The Real Truth About Obama (RTAO), a nonprofit corporation that filed for status under section 527 of the Internal Revenue Code, had sought the injunction to enjoin the FEC and the Department of Justice from enforcing three provisions of FEC regulations and the agency’s "enforcement policy," which it alleges are unconstitutional. 

 “To justify an injunction before trial on the merits, it is incumbent upon Real Truth to make a clear showing that it is likely to succeed at trial on the merits. Because of the close relationship between the text of the provisions challenged and binding court decisions, we cannot conclude that the district court erred in finding that Real Truth failed to meet that burden,” the Court of Appeals wrote in a unanimous opinion.

The Court of Appeals also said that the district court had “acted within its discretion in determining that any harm created by Real Truth’s doubt about the legality of its intended fundraising and advertising was outweighed by the public interest identified by the Supreme Court in the enforcement of narrow restrictions on contributions to political candidates.”

The regulations in question included those related to express advocacy of the election or defeat of a clearly identified Federal candidate, funds received in response to solicitations and the Commission’s implementation of the Supreme Court decision in FEC v. Wisconsin Right to Life. In considering the regulation defining express advocacy, the Court of Appeals stated, “[b]y limiting its application to communications that yield no other interpretation but express advocacy as described by Wisconsin Right to Life, § 100.22(b) is likely constitutional.” RTAO also challenged the Commission's method for determining whether the “major purpose” test for political committee status has been met. The Commission and the Department of Justice have contended that the regulations at issue are entirely consistent with Supreme Court precedent and thus do not unconstitutionally infringe on RTAO’s rights or exceed the Commission’s statutory authority.
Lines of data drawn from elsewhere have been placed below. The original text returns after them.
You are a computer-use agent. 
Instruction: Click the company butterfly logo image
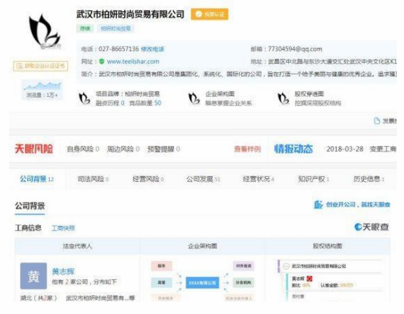(x=43, y=32)
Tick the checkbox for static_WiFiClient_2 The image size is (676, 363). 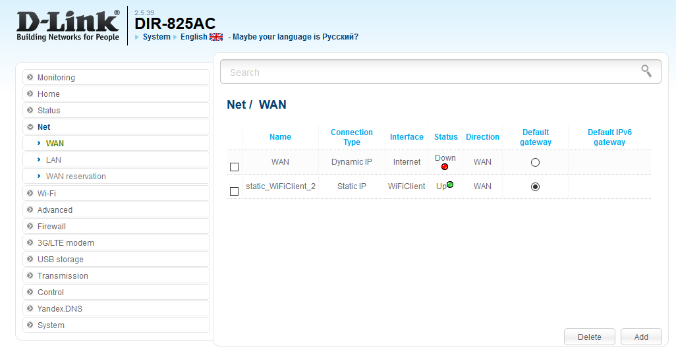pyautogui.click(x=234, y=191)
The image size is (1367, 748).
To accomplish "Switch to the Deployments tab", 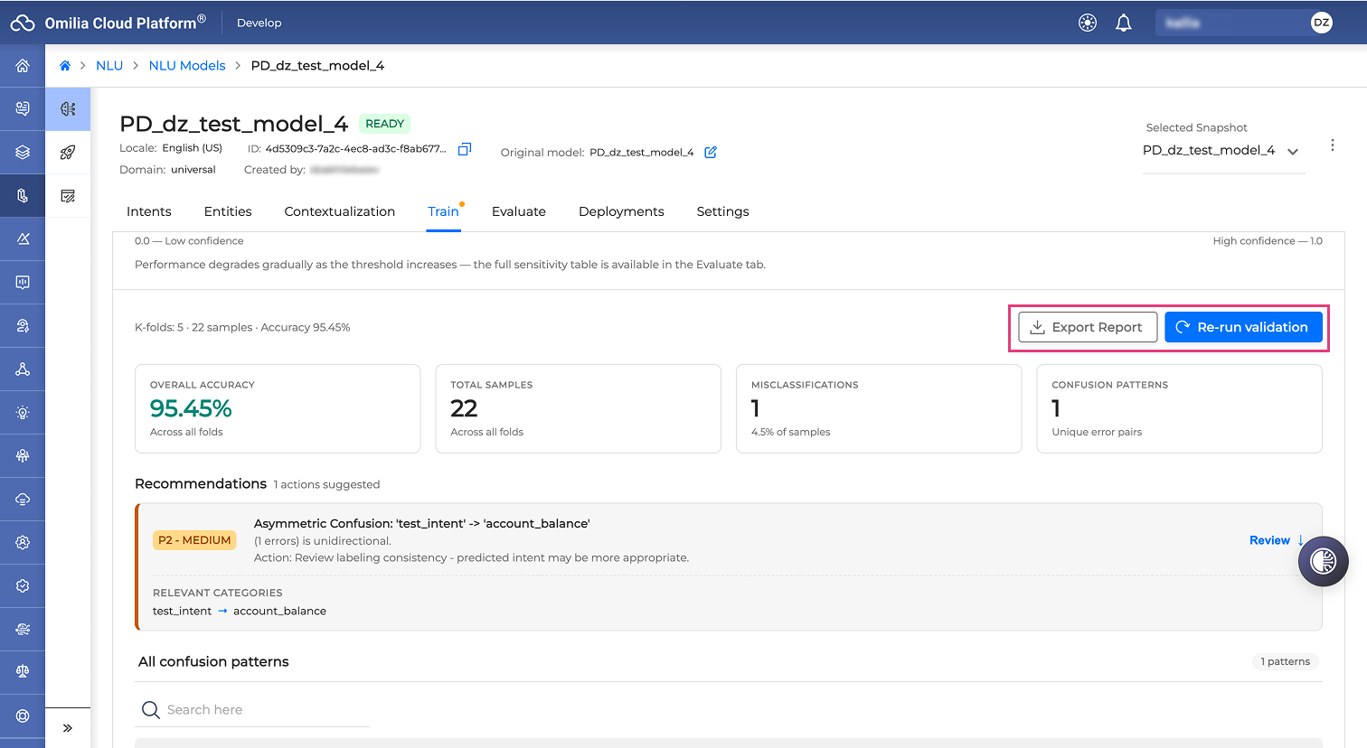I will [x=621, y=211].
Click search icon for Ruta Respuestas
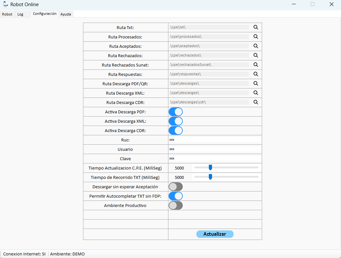This screenshot has width=341, height=258. click(x=256, y=74)
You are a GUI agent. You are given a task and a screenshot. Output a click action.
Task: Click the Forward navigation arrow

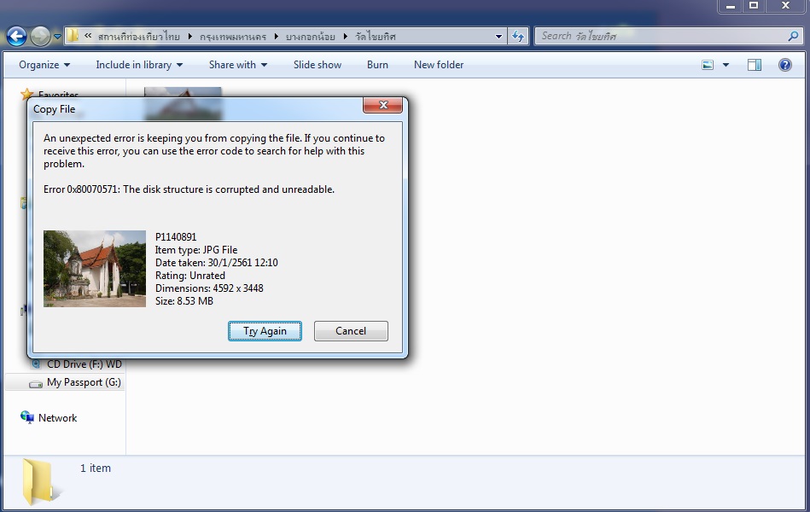[x=40, y=36]
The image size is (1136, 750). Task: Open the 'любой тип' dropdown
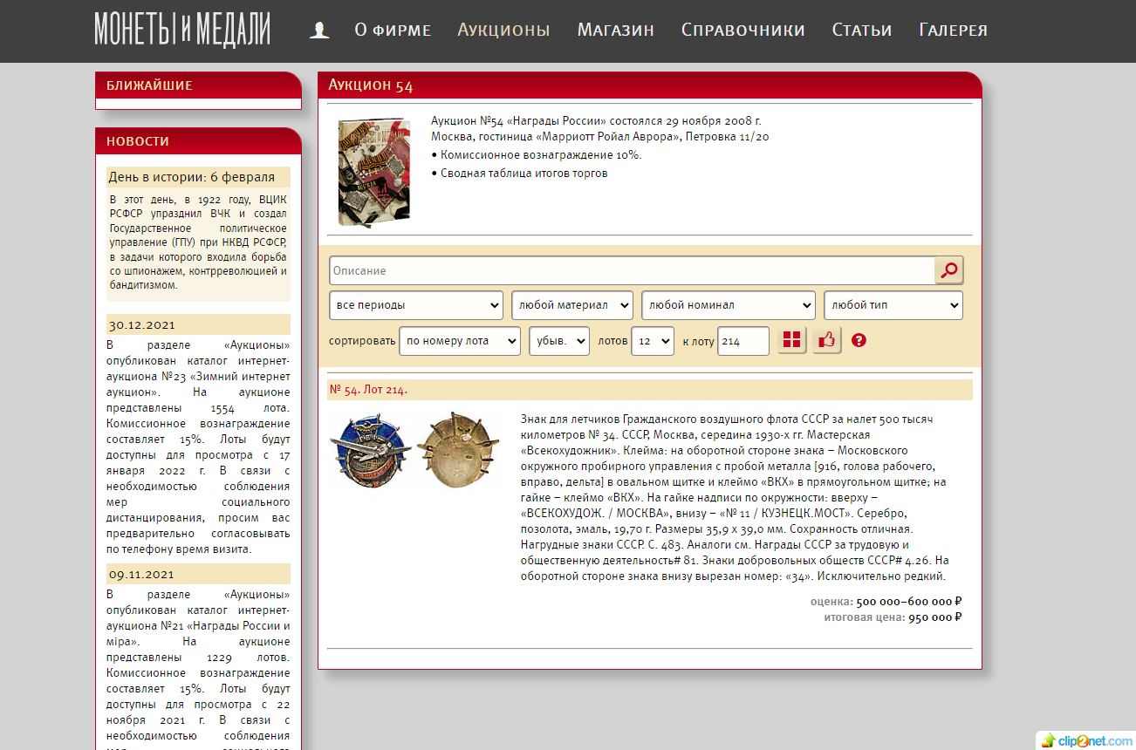[x=893, y=305]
The Federal Election Campaign Act (the Act) defines a “political committee” as any group or association that receives more than $1,000 in "contributions" or makes more than $1,000 in "expenditures" during a calendar year.  Groups or associations that meet this definition must follow the Act’s limitations, prohibitions and reporting requirements. 11 CFR 100.5.  In Buckley v. Valeo, the Supreme Court held that the Act's political committee provisions would apply only to organizations that were under the control of a candidate or whose "major purpose" was the nomination or election of federal candidates.

 
The Commission was represented before the Court of Appeals by FEC attorneys David Kolker, Harry Summers and Adav Noti.

The Federal Election Commission (FEC) is an independent regulatory agency that administers and enforces federal campaign finance laws. The FEC has jurisdiction over the financing of campaigns for the U.S. House of Representatives, the U.S. Senate, the Presidency and the Vice Presidency. Established in 1975, the FEC is composed of six Commissioners who are nominated by the President and confirmed by the U.S. Senate.